Path interpolation with rotation is used for mechanisms consisting of two-dimensional motion in the X and Y axes and a rotational axis that rotates the entire X and Y axes around a center of rotation. The X, Y, and rotational axes can be commanded to move along a path with the following properties:

1. The path is defined in the X-Y plane, and is composed of linear and circular segments.

2. The rotational axis will rotate continuously so that it always faces the direction of motion along the path.

3. The X and Y axes will follow the path using the specified profile parameters (velocity, acceleration, etc.).
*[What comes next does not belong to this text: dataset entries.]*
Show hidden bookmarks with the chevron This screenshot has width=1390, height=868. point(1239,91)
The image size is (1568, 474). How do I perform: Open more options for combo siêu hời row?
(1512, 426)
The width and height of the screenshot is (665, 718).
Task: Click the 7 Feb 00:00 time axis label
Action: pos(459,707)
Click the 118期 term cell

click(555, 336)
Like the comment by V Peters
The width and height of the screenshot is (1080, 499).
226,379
4. The motion of the rotational axis will rotate the X and Y axes around the center of rotation. Offsets are automatically applied to the X and Y axis position commands so that the axes remain on the path as it is rotated. The movement along the path continues at the specified velocity even as the path rotates.

The following diagram illustrates one example of such a mechanism.

Example Sequence of Motions

Consider the following path. The blue dot at the center of the path denotes the center of rotation. The red dot is the starting point of the path interpolation.

The first step of the path interpolation is a simple linear segment. The red line shows the path of the X and Y axes. The red dot shows the current position.

The second step of the path interpolation is a 90-degree arc segment. The rotational axis rotates counterclockwise so that the direction of motion remains the same (in the +X direction). The X and Y axes move along the curve shown by the red line. This curve is the result of compensating for the rotation and moving along the arc segment path.

The third step of the path interpolation is another linear segment. The direction of motion is in the +X direction due to the rotation from the previous step.

The fourth step of the path interpolation is another 90-degree arc segment. The X and Y axes move along the curve shown by the red line. This curve is the result of compensating for the rotation and moving along the arc segment path.

The fifth step of the path interpolation is another linear segment. The direction of motion is in the +X direction due to the rotation from the previous step.

The sixth step of the path interpolation is another 90-degree arc segment. The X and Y axes move along the curve shown by the red line. This curve is the result of compensating for the rotation and moving along the arc segment path.

The seventh step of the path interpolation is another linear segment. The direction of motion is in the +X direction due to the rotation from the previous step.

The eighth step of the path interpolation is another 90-degree arc segment. The X and Y axes move along the curve shown by the red line. This curve is the result of compensating for the rotation and moving along the arc segment path. This completes the path interpolation.

Note that the center of rotation does not have to be at the center of the shape of the path. It can be anywhere inside or outside the shape of the path.

Sequence of Function Calls

To execute path interpolation with rotation, four functions must be called in the following order:

1. CreatePathIntplWithRotationBuffer

   This function allocates the buffer memory space that stores the command data for path interpolation with rotation. Once buffer memory space is allocated for a path interpolation with rotation channel with this function, this function does not need to be called again until the engine is restarted. This function may fail if contiguous memory of the specified size could not be obtained from the system. For deterministic behavior, this function should be called during the initialization of the user application instead of immediately before executing the path interpolation with rotation motion. For additional information, see Function Calls Related to Memory Allocation.

2. SetPathIntplWithRotationConfiguration

   This function configures the options for path interpolation with rotation. This function must be called before a path interpolation with rotation commands can be added.

3. AddPathIntplWithRotationCommand

   This function adds path interpolation with rotation commands to a path interpolation with rotation channel. This function must be called before starting the execution of a path interpolation with rotation. After the path interpolation with rotation starts executing, additional commands may not be added until the path interpolation with rotation finishes executing or is stopped and the command data is cleared. This function also sets the starting positions of the X, Y, and rotational axes when it is called for the first time after creating or clearing the path interpolation with rotation buffer. After the starting positions of the X, Y, and rotational axes are set, moving the X, Y, or rotational axis before starting path interpolation with rotation will cause the StartPathIntplWithRotation function to return an error.

4. StartPathIntplWithRotation

   This function starts the execution of path interpolation with rotation. Calling this function will start the motion of the commanded axes. There are several overloaded versions of this function that allows for additional options such as specifying the target position or point in the path to move to, or setting a trigger condition for starting the motion of the axes.